Fast forward ten years and here I am, reading it again to finally stick a fork in it for once and for all. Online reviews are positive on the whole, but a longer glance quickly shows this is but a result of averaging extreme polarization. I fell into the “this book has changed my life” category as a teen; as a young adult, I remain convinced so, but see that it also oversimplified many things, and that it isn’t as steeped in science as it seems at first blush. However, its central tenet is something I’m slowly coming to accept: that humans may just be another stepping stone on the road that is evolution, or, in a philosophy contradicting that of many of the world’s main religions, that humans aren’t the purpose of creation. Something that hits you rather hard when you’re a young, devout Catholic.
Ishmael does this in a few ways, primarily through examining the agricultural revolution and a few biblical myths in a new light.
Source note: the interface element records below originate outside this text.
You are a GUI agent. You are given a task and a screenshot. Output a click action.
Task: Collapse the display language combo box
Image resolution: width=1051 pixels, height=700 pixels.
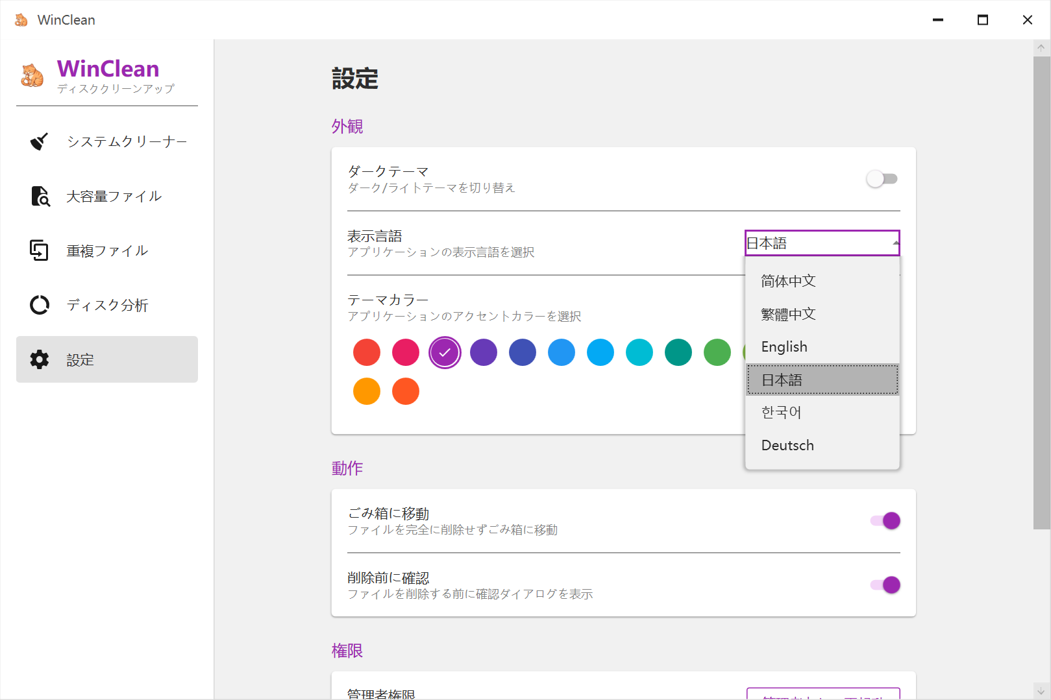822,243
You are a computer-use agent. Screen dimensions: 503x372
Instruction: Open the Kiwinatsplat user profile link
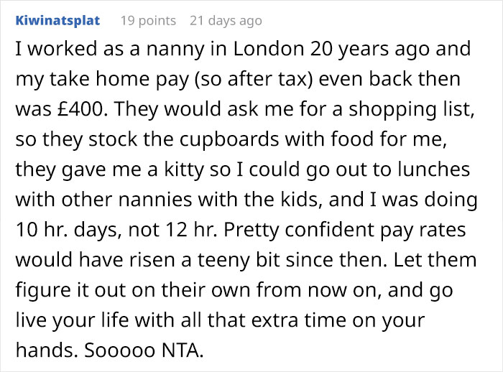[57, 21]
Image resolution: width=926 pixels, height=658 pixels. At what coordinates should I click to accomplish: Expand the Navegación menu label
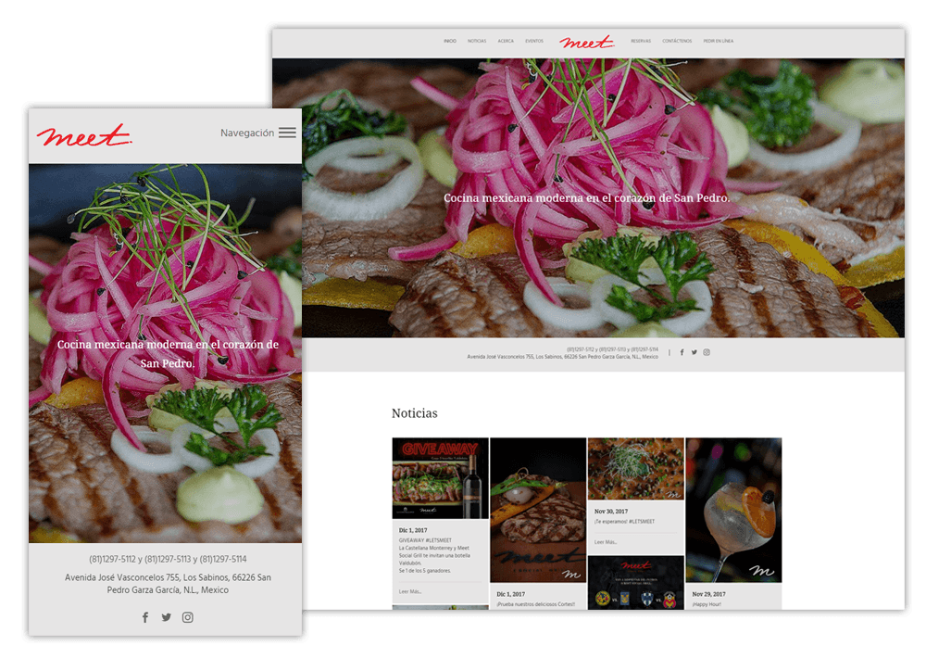coord(246,133)
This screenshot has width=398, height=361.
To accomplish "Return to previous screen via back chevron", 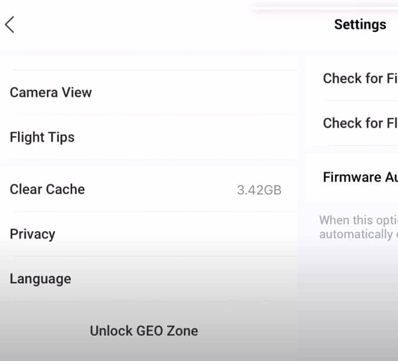I will pyautogui.click(x=9, y=24).
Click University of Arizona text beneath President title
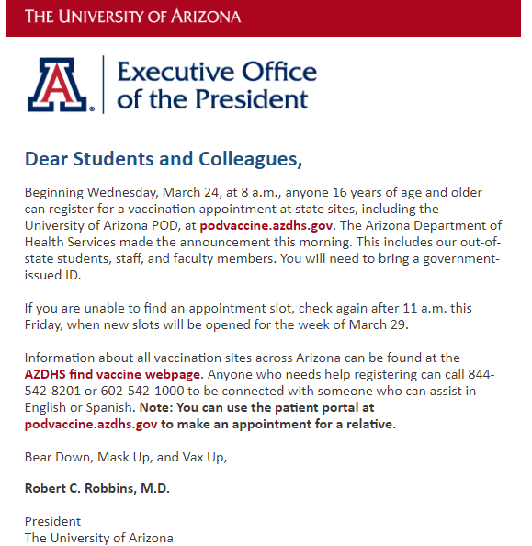The height and width of the screenshot is (546, 532). [99, 538]
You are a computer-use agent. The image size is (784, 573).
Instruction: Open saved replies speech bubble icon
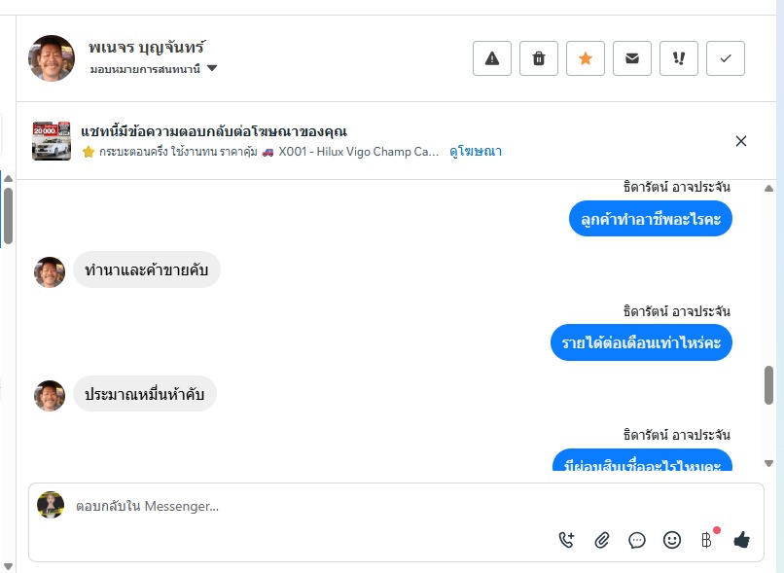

To be frank, a lot of the conclusions Quinn draws (especially his biblical interpretations) felt like pulling teeth. This is the main reason this book gets only ★★★¼ stars. There is no character development beyond a depressed yuppie I’d hate to meet in a bar and an omniscient-seeming gorilla with a pseudoscientific backing explaining how he came about his telepathy, the point of which seems to be less explanatory than it does to subtly sneak him into your mind as a competent authority on anthropology. I mean, if he figured out telepathy, what he says must be true… right?
Plot development gets a shy ¼ star, and even this only because of its pretty interesting reinterpretations; complexity the same because a lot of its style was reminiscent of flaying a dead horse, with the main character seeming to only pause his “why’s” to drop an “I don’t know” (though to my adolescent mind even this was ravishing). However, where this book really shines is originality: two stars! It is certainly one of those reads that divide your life into before and after segments. Recommendability sneaks in a full ¾ stars for this reason — I’d recommend it to anyone who was raised with a pretty traditional, mainstream way of thinking, and who may be ready to explore less familiar philosophical territory — especially young adults. At the very least, it will teach you to question things; though painful, the philosophy with which it leaves you will be stronger if only because it will now be something you actively chose. Just be careful of cognitive dissonance — make sure you’re ready to follow the truth, wherever that may lead.